I recently came across a post on this fine blog entitled ‘Yoga IS for black women. We’re just not showing up’, and I thought, “How very true!” As a practitioner and teacher of Ashtanga yoga, I am well aware of the underrepresentation of people of color in yoga. And much like Larissa Postell, the author of the post, I too, am familiar with being the only brown-skinned-afro-puffy-yogini on the mat. Maybe one out of two, at best.

By Wambui Njuguna, AFROPUNK Contributor *

Let me be clear on one thing though. I am a Kenyan-American living in Finland, so the demographic context is rather different than, say, Washington D.C. However, irrespective of this, when I lived in Chicago, I remember attending the free community clases on Sunday afternoons at Moksha Yoga Studio and I was still pretty much the only nonwhite in the class. That never kept me away though. Being a graduate student on a monthly stipend, the thing which did limit my yoga practice (before Ashtanga yoga and the discipline of a solo home practice) where the monthly studio fees!
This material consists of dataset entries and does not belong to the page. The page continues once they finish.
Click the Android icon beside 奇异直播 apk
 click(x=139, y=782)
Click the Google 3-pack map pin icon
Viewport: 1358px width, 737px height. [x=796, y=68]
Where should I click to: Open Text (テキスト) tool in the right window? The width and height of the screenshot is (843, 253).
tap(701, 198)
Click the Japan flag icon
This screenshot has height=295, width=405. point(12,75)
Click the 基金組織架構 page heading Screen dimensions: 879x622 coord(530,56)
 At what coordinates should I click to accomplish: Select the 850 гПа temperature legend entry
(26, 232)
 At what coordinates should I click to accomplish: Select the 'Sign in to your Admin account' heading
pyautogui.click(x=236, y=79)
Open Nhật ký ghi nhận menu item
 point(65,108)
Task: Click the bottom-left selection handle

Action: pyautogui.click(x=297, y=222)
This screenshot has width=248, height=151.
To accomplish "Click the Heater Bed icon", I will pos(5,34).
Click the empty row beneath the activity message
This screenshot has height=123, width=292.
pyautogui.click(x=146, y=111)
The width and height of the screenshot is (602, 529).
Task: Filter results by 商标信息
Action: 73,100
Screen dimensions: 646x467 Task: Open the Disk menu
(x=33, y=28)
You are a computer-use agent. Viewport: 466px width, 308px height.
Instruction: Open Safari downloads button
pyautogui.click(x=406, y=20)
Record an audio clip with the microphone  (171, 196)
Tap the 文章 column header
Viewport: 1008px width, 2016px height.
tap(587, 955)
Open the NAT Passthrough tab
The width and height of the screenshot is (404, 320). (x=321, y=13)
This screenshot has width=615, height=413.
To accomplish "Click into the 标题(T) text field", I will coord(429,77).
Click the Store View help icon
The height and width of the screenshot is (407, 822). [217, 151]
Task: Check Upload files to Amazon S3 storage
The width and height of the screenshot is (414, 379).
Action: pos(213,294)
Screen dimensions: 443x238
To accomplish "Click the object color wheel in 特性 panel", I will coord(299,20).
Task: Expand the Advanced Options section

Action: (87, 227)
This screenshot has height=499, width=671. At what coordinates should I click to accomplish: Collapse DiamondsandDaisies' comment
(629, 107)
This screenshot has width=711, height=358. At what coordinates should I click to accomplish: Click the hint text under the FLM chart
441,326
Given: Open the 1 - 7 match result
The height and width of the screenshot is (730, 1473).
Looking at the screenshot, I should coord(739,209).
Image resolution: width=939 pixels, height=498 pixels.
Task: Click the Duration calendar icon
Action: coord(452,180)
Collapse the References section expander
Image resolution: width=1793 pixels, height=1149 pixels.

I do think it’s safe to say that yoga has been marketed to a predominantly white, educated, upper-middle class audience. Nothing wrong with that at all. No matter how yoga is marketed, and to whom, the fact of the matter remains that yoga works. On a fundamental level, yoga is a practical and philosophical system which promotes Self-awareness. Needless to say, this awareness is far deeper than anything skin color, nationality, gender and age can touch upon. Yoga literally IS for everyone. Or can be. If you make up your mind that, yes, this truly is a benefit.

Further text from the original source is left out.